Round Nine: The champion opened the ninth by immediately clipping Whitaker with two more straight right hands down the middle. Throughout the entire fight Trinidad was able to deliver the right down the middle as the challenger could do next to nothing to block or slip the shot. The champion went back to walking his man down and grinding out the victory. Midway through the 9th, Whitaker scored with three stiff jabs but was unable to follow up with any heavy artillery. With under a minute left in the 9th, Whitaker scored with two sharp right hooks to the body but Trinidad answered with a laser-like right off the chin. The champion zeroed in with scorching left hand jabs and by the end of the round, Whitaker returned to his corner with noticeable swelling around his right eye and a small cut in his eyelid.
Round Ten: Trinidad continued to dominate the pace of the contest in the tenth round. The right hand assault continued at the 1:39 mark and again with 1:24 remaining in the round. The shots were delivered with precision and continued to crack with stunning regularity off Whitaker's face. Whitaker did land a solid right hook moments later, but almost lost his balance in the process. Still the challenger kept letting his hands go at the one-minute mark nailed Trinidad with a sharp left to the chin. Trinidad cut off the ring and sank several brutal body shots off the challenger's ribs. Trapped in the corner, Whitaker sank to his haunches and Estevez delayed the bout and ruled, ‘no-knockdown."
Round Eleven: The fighters got tied up in the center of the ring early in the eleventh and Trinidad responded by punishing the challenger with two brutal right hands to the ribs before Estevez could separate the boxers. The champion maintained his distance while rocking back off his right foot and drilling Whitaker time and again with telephone pole-like left jabs. A hard right hook to the ribs from Whitaker momentarily backed the champ off with 1:48 remaining in the round. Whitaker connected on a series of right-lefts but he lacked the steam in his shots to slow down the champion. Trinidad kept the pressure on to close out the 12th, with another hail of straight right hands.
Round Twelve: Twenty seconds into the final round, Trinidad scored with a hard left hook to the head. Whitaker grimaced under the assault and peered out with a right eye that was rapidly closing. Trinidad continued to apply the pressure and kept letting his hands go while Whitaker was forced to give ground. With 23-seconds remaining in the fight, Trinidad caught the retreating challenger in the corner with a sharp right hand to the head. Again Whitaker sank down in the corner to elude the barrage as Trinidad rained leather in on the challenger. Whitaker finally touched the deck with the seat of his trunks and then popped back up.
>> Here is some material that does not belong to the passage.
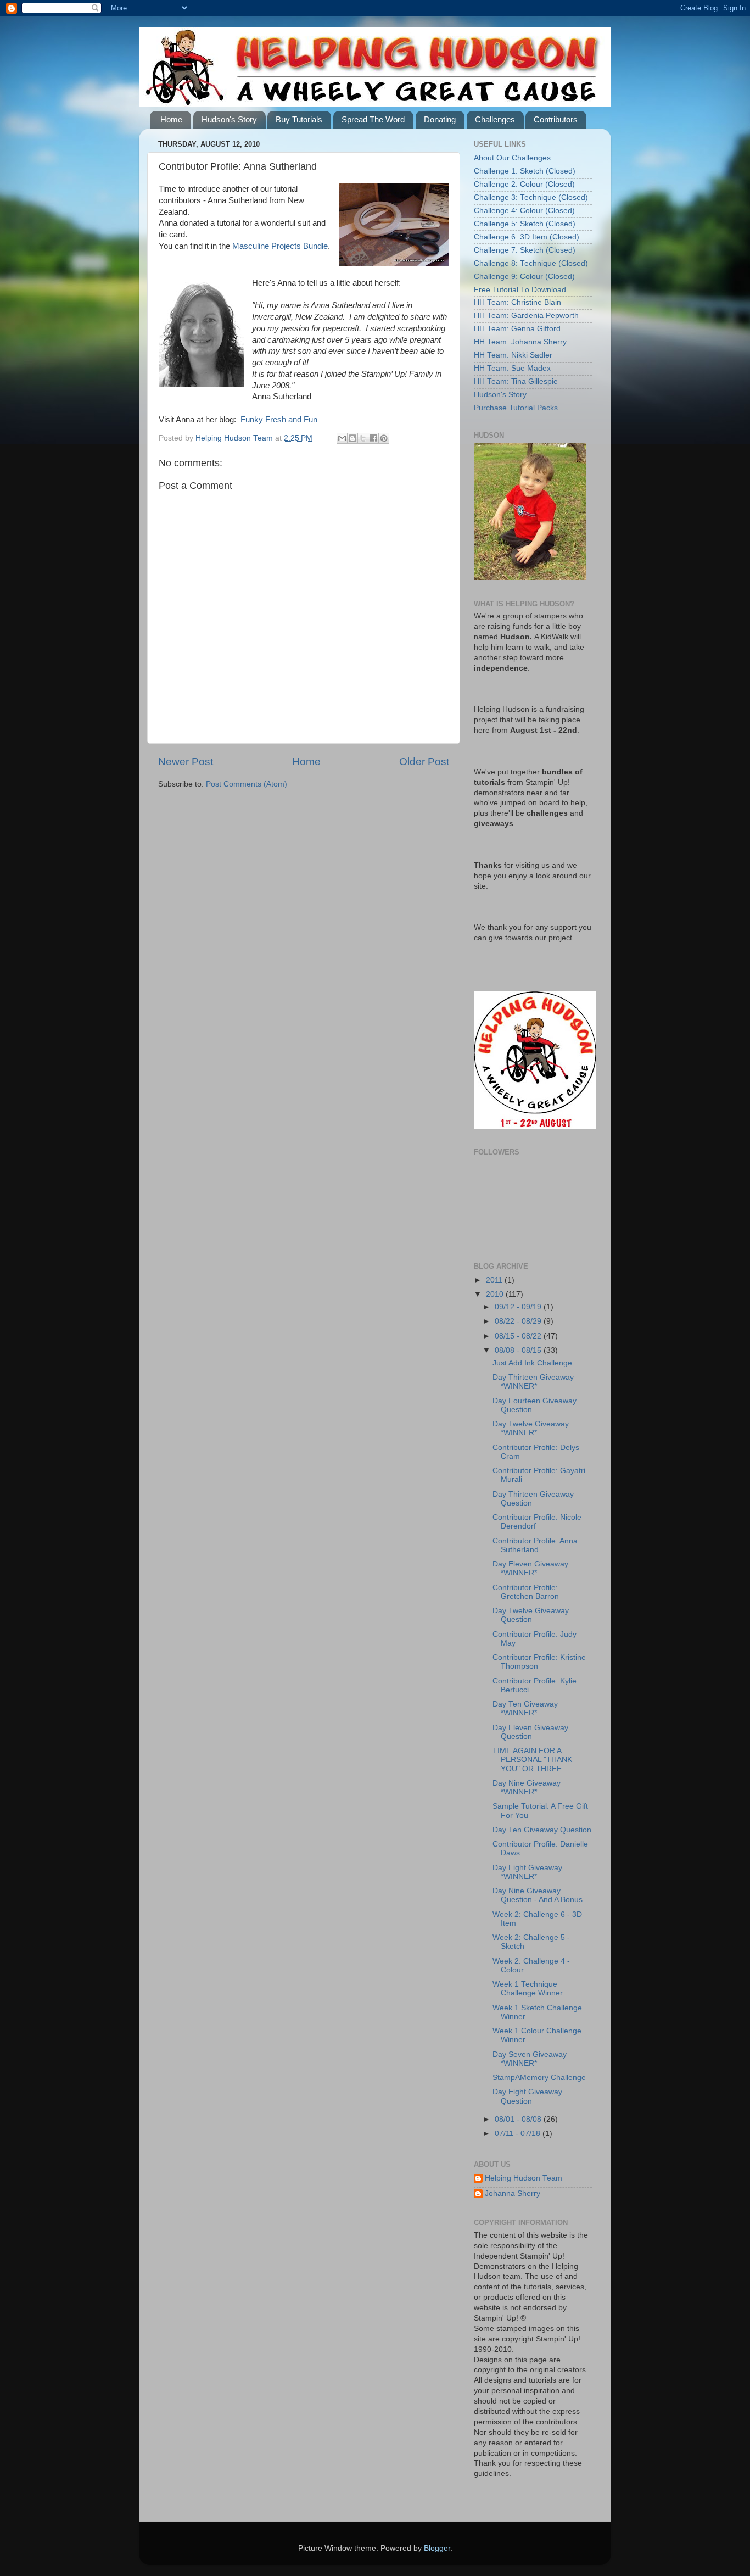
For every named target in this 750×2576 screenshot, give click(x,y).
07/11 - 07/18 (518, 2133)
Estevez ruled another "no-knockdown," but it was far from an artistic escape. Trinidad continued to fire shots at the fleeing challenger until the bell. The champion raised both his gloves in triumph while across the ring a winded Whitaker leaned against the top strand of ropes. The night for both warriors was finally over.
The unanimous decision giving the victory to Trinidad was greeted by loud cheers from the more than 13,221 Madison Square Garden boxing fans.
The biggest win in boxing may now belong to the individuals that can get promoters Bob Arum (De la Hoya) and Don King (Trinidad) to set down and do business together.
The end of the road for Pernell Whitaker seems to be looming on the horizon. A Hall of fame boxer who finally ran out of time.